Ils voient (8, 697a-698a). Idem.
fils de Saturne (8, 703). Zeus/Jupiter.
pays de Thynos (8, 719). Le texte est peu sûr. Si on fait intervenir Thynos, il existe bien un héros de ce nom. En le citant, Lélex voudrait-il accréditer son récit ? Mais celui-ci est localisé en Phrygie (vers 621), et la Bithynie et la Phrygie sont deux régions différentes. Il est vrai que les Anciens (et Ovide en particulier) ne sont pas toujours très précis en matière géographique.
deux troncs (8, 720). Il s'agit du tilleul et du chêne évoqués au vers 8, 621.

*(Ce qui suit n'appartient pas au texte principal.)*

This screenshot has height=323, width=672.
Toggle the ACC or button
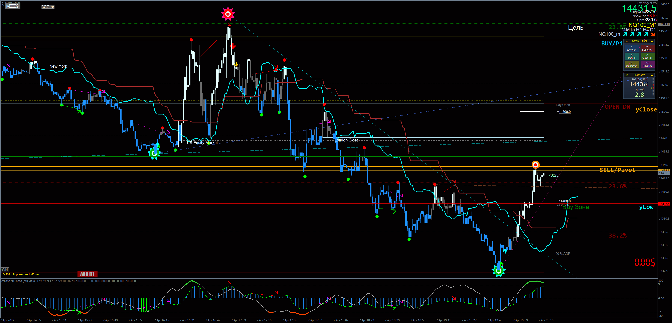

Que les dieux prennent soin des dieux, et qu'on honore leurs fidèles (8, 724). Nous avons proposé une traduction littérale du texte latin adopté ici, mais il faut savoir que la tradition manuscrite est hésitante (di ou dii, sint ou sunt, colantur ou coluntur), que des conjectures modernes ont été proposées (dis au lieu de di ou dii) et que de toute manière le sens n'est pas clair. G. Lafaye, dont nous suivons le texte, traduit : « Que les mortels aimés des dieux soient des dieux eux-mêmes ; à ceux qui furent pieux sont dus nos pieux hommages ». J. Chamonard qui a choisi en latin Cura pii dis sunt, et qui coluere coluntur, traduit « Les hommes pieux sont chéris des dieux, et ceux qui les ont honorés sont à leur tour honorés ».